| Directions |
Return every line of the listing from the one containing "Click the terminal vertical scrollbar" down to and including the one containing "point(1091,447)", copied word for word.

--- START OF Listed records ---

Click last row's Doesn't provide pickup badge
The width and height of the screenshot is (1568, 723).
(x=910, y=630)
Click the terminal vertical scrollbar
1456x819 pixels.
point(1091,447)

--- END OF Listed records ---
--- START OF Listed records ---

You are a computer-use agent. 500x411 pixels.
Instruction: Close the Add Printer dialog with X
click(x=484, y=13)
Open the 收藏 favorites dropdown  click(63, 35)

--- END OF Listed records ---

| Exercise answer |
Click the terminal vertical scrollbar
1456x819 pixels.
point(1091,447)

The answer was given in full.